Every record below is to be repeated exactly, with the pictures left out.
**** Data listing
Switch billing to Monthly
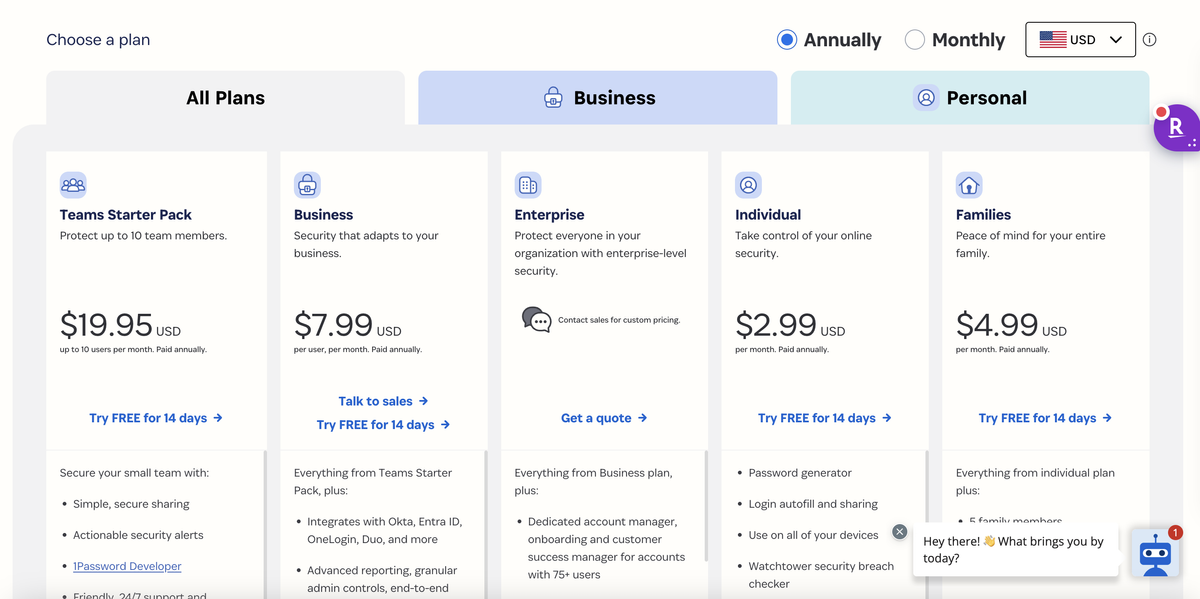The image size is (1200, 599). click(x=914, y=39)
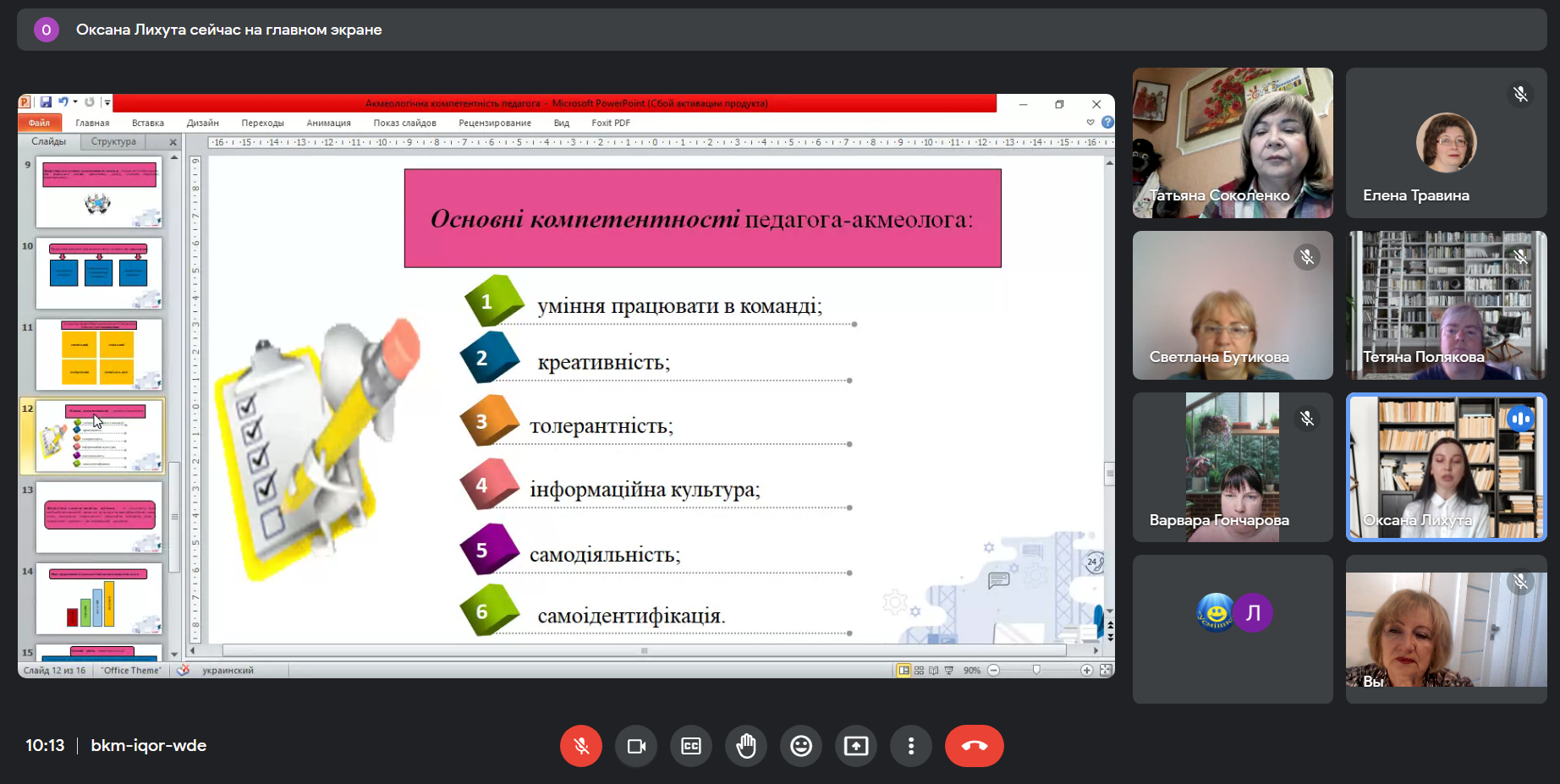Turn off the camera button
1560x784 pixels.
(636, 746)
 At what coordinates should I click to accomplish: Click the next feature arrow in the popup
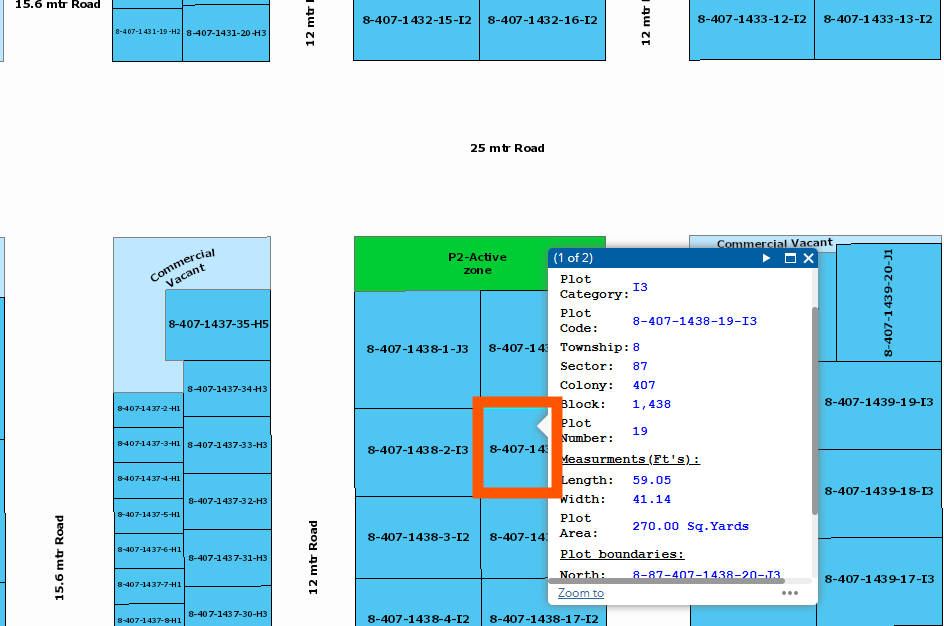pyautogui.click(x=767, y=258)
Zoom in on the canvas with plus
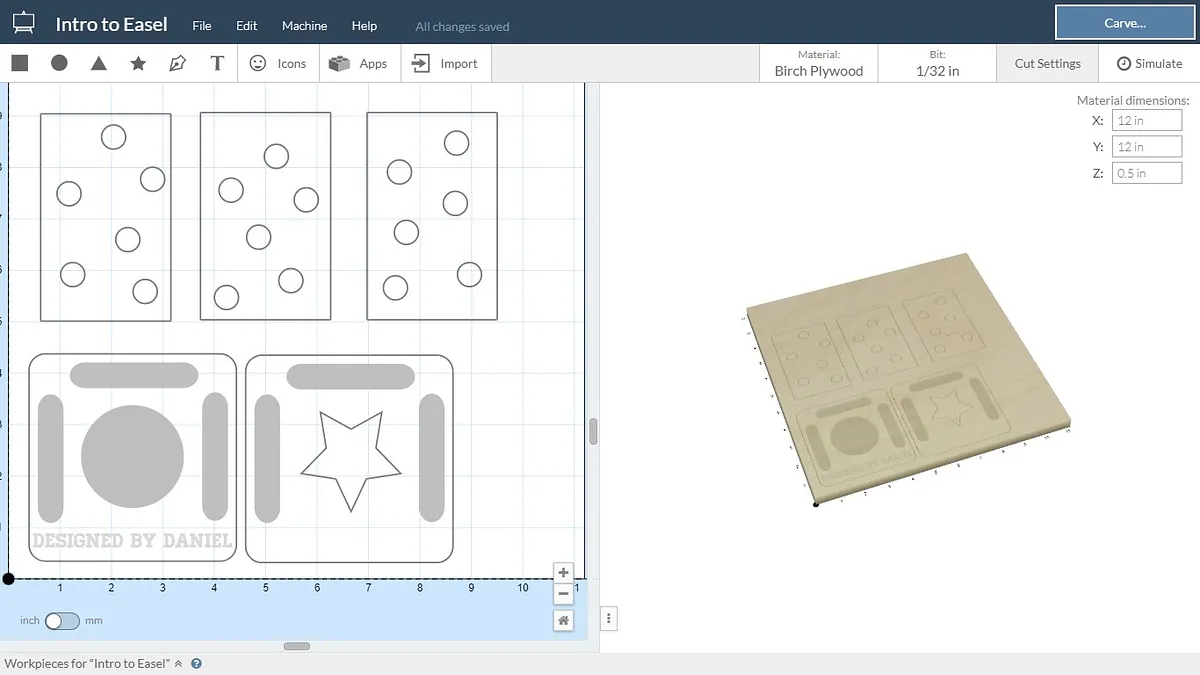The width and height of the screenshot is (1200, 675). tap(564, 573)
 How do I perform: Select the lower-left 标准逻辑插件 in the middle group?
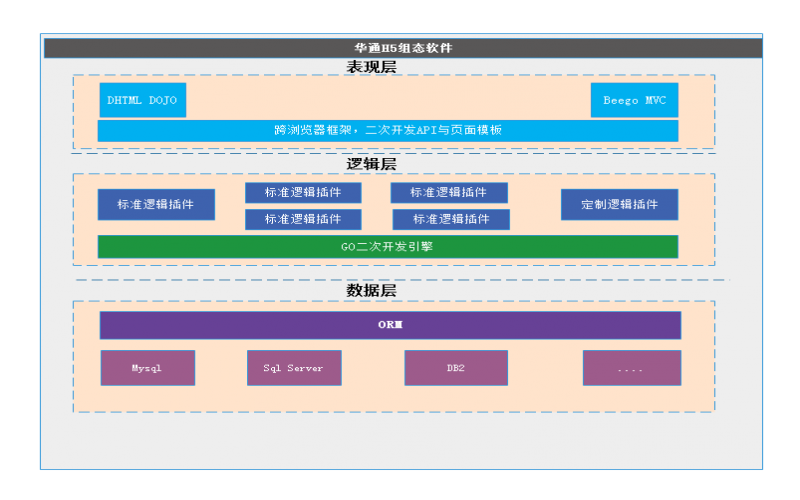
********
## Answer
Switch billing to Monthly
The image size is (1200, 599). click(x=914, y=39)
Turn off the camera button
1560x784 pixels.
(636, 746)
 At what coordinates should I click to accomplish: Click the next feature arrow in the popup
pyautogui.click(x=767, y=258)
Zoom in on the canvas with plus
The width and height of the screenshot is (1200, 675). tap(564, 573)
 How do I perform: Select the lower-left 标准逻辑插件 in the middle group?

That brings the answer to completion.